Dormir dans une chambre où la température est élevée est difficile. Une étude qui vient de paraître dans Nature communication Global warming may increase the burden of obstructive sleep apnea alerte sur les effets possibles sur les apnées du sommeil.
Les données proviennent de 116 620 utilisateurs réguliers d’un capteur de sommeil sous-matelas certifié FDA (Withings Sleep Analyzer), permettant l’enregistrement de plus de 62 millions de nuits sur 3,5 ans. Le capteur mesure les apnées et hypopnées (calcul de l’IAH), la durée du sommeil et d’autres variables par balistographie et enregistrement sonore. Les températures ambiantes (moyenne sur 24 h) ont été obtenues via les réanalyses climatiques ERA5 du service Copernicus.
Résultats principaux
-
Lien température/SAOS (apnée obstructive du sommeil) :
-
Le risque de présenter un SAOS modéré à sévère (IAH ≥ 15) augmente de 45 % lors des journées les plus chaudes (99e percentile, 27,3 °C) par rapport aux journées fraîches (25e percentile, 6,4 °C).
-
Ce risque atteint +49 % pour le SAOS sévère (IAH ≥ 30).
-
L’effet est plus marqué chez les hommes, les personnes ayant un IMC élevé, et celles dormant plus de 6 heures par nuit.
-
-
Impact sanitaire en 2023 :
-
L’augmentation liée au réchauffement climatique en 2023 a été associée à une perte de 788 198 années de vie ajustées sur l’incapacité (DALYs) dans 29 pays. (DALY = représente les années de vie ajustées sur l’incapacité c’est une mesure standardisée employée par les études sur la charge mondiale de morbidité (GBD)32 qui capture l’impact combiné de la maladie, des blessures et de la mortalité prématurée, pour quantifier le bien-être et le poids sociétal dus à la prévalence accrue du SAOS en lien avec les températures élevées).
-
Cette perte inclut 27 180 années de vie perdues et environ 761 000 années vécues avec handicap.
-
Coût économique associé au poids socioéonomique du SAOS : 98 milliards de dollars (68 Md$ pour la qualité de vie, 30 Md$ en productivité perdue).
-
-
Projections futures (2100) :
-
Si le réchauffement dépasse +1,8 °C, la charge du SAOS pourrait être multipliée par 2 à 3, entraînant 16 à 47 millions de DALYs supplémentaires et jusqu’à 2,8 de milliers de milliards de dollars de pertes économiques globales.
-
Lien entre la température ambiante et les apnée obstructive du sommeil selon la zone géographique.

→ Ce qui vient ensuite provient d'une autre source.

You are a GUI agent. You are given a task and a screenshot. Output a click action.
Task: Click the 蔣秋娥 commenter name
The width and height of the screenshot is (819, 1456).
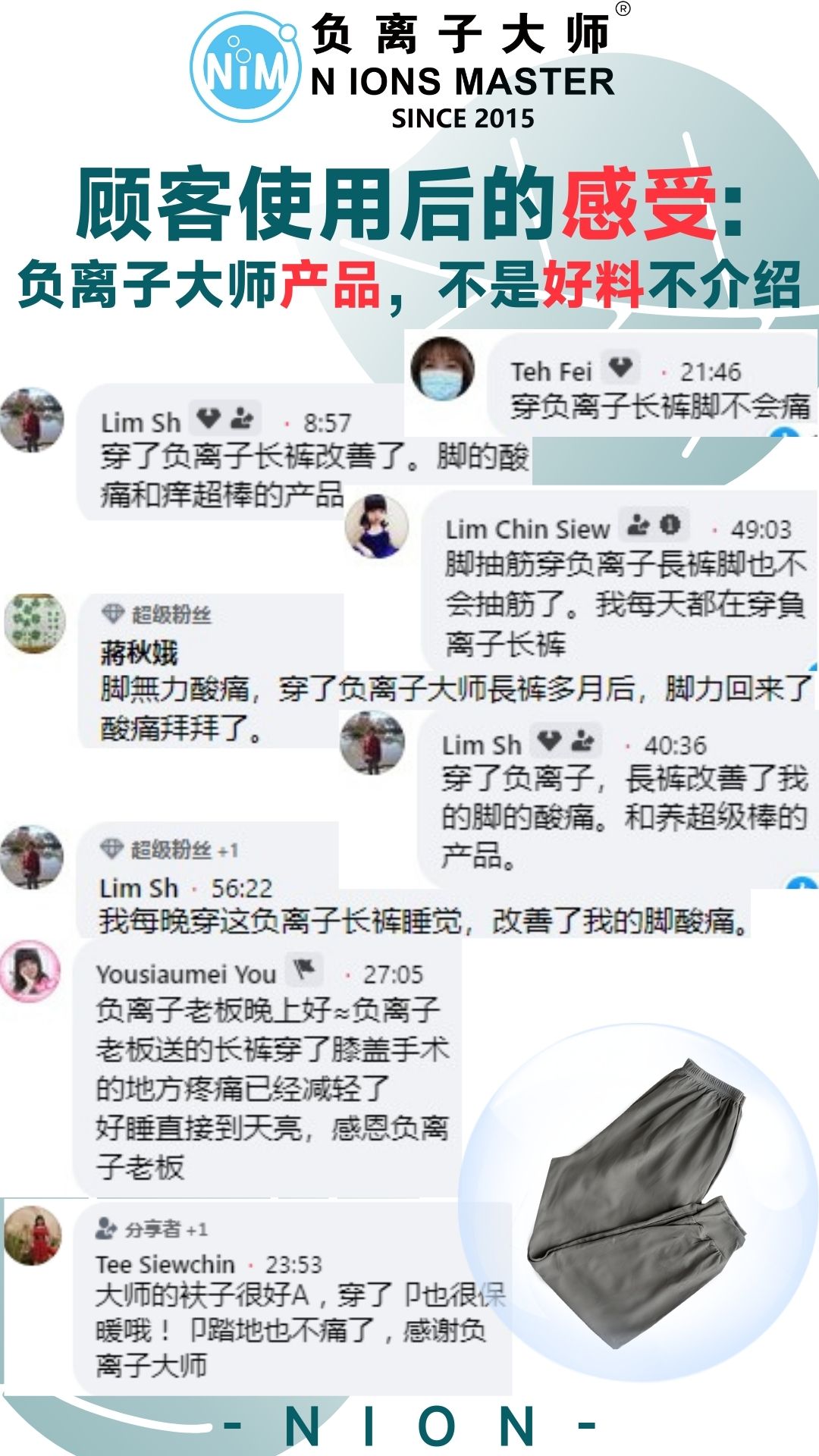click(139, 652)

Cette figure illustre clairement la relation dose-réponse entre la température moyenne sur 24 h et la probabilité de SAOS (modéré et sévère). Elle montre une augmentation exponentielle du risque à partir de 20 °C. Cette courbe synthétise visuellement l’effet global du réchauffement sur le SAOS.
Analyse critique des conclusions
Points forts :
-
Énorme volume de données sur la durée (plus de 62 millions de nuits).
-
Utilisation de mesures objectives continues de l’IAH.
-
Modélisation robuste avec ajustement sur la saisonnalité, les particules fines, l’humidité, etc.
-
Scénarios climatiques futurs bien intégrés avec les données de l’IPCC.
Limites :
-
Biais socio-économique : Les participants sont majoritairement issus de pays développés et équipés d’un dispositif connecté. Ils ont probablement un meilleur accès à la climatisation et à un habitat isolé. Les indicateurs font références à des modèles qui peuvent être discutables.
-
Température réelle inconnue : seules les températures extérieures ont été utilisées, sans accès à la température dans la chambre à coucher ni à des mesures d’exposition individuelles. Quand les températures sont régulièrement élevées, il y a une adaptation du sommeil.
-
Données incomplètes : 9,4 % des nuits ont été exclues pour durée de sommeil < 5 h, ce qui pourrait sous-estimer l’effet (puisque la chaleur raccourcit le sommeil).
-
Absence de données cliniques : aucune information sur la somnolence diurne, les comorbidités, ni le traitement éventuel des patients.
-
Représentativité limitée : 77 % d’hommes, peu de données dans les pays en développement, très faible couverture en Afrique et Asie du Sud.